■ **Exercise requirements**:
Summarize the Mapo-Tofu cooking text below in three sentences.

■ **Text provided**:
Because it demonstrates that the real world is *asynchronous*

### Why Mapo-Tofu?
Because it's my favourite dish.

## Let's get started - Ingredients:

* Silken (soft) tofu
* minced meat
* Chili-Oil
* Douchi (fermented black beans)
* Spices

## Let's get started - Steps:

* Wash and boil rice
* Blend spices
* Fry spices in chili oil
* Fry minced meat
* Add tofu to spice oil
* Add meat to spice oil
* Stir and serve

## Let's code - the classic approach
Let's try to simulate the cooking process. For this we are going to define simple functions
the can be seen as the steps for cooking Mapo-Tofu.

In [1]:
import logging
import time
from typing import List, Tuple

In [2]:
def prepare_rice() -> Tuple[float, float]:
    """Perpare the rice: whash and boil it."""
    
    print("Washing the rice ... ", end="")
    time.sleep(2)
    print("done")
    print("Boiling the rice ... ", end="")
    time.sleep(5)
    print("done")
    return time.time(), 80.

    

In [3]:
def prepare_spices() -> Tuple[float, float]:
    """Blend all spices together and fry them."""
        
    print("Blending spices ... ", end="")
    time.sleep(2)
    print("done")
    print("Frying spices ...", end="")
    time.sleep(5)
    print("done")
    return time.time(), 120.

In [4]:
def prepare_meat_and_tofu() -> Tuple[float, float]:
    """Fry the meat and add the tofu."""
    
    print("Frying meat ... ", end="")
    time.sleep(5)
    print("done")
    print("Mixing tofu...", end="")
    time.sleep(2)
    print("done")
    return time.time(), 90.

In [5]:
def cook() -> None:
    """Cook the meal."""
    start = time.time()
    rice = prepare_rice()
    oil = prepare_spices()
    mapo = prepare_meat_and_tofu()
    print("Mixing oil and meat", end="")
    time.sleep(2)
    print("done")
    serve_dish(start, rice)

In [6]:
def serve_dish(
    start: float,
    rice_prop: Tuple[float, float], 
) -> None:
    """Serve the disch and check the temp. of the rice."""
    now = time.time()
    rice_temp = rice_prop[-1] - (2 * (now - rice_prop[0]))
    print(f"Rice temperature: {rice_temp:02.1f}")
    print(f"Preperation time: {(now-start):2.3f}")

In [7]:
cook()

Washing the rice ... done
Boiling the rice ... done
Blending spices ... done
Frying spices ...done
Frying meat ... done
Mixing tofu...done
Mixing oil and meatdone
Rice temperature: 48.0
Preperation time: 23.021


## Let's try a multi-threaded version of this:
* The OS can execute a program on multiple *cores* of a cpu in parallel
* This parallel execution share resources via the cpu cache
* In python *real* multi-threading doesn't work, because of the (GIL)

■ **Dataset section**:
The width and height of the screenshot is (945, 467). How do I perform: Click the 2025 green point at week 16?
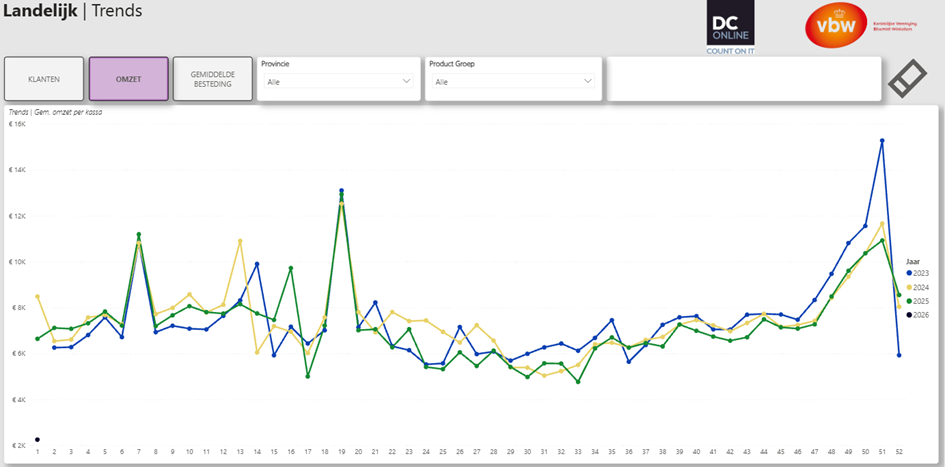coord(290,268)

■ **Answer to the task**:
The text lists the ingredients and steps for Mapo-Tofu, which the writer calls a favorite dish. It then simulates the cooking with simple Python functions that run one after another, and the run reports a rice temperature of 48.0 and a preparation time of 23.021. Finally, it turns to a multi-threaded version and notes that real multi-threading doesn't work in Python because of the GIL.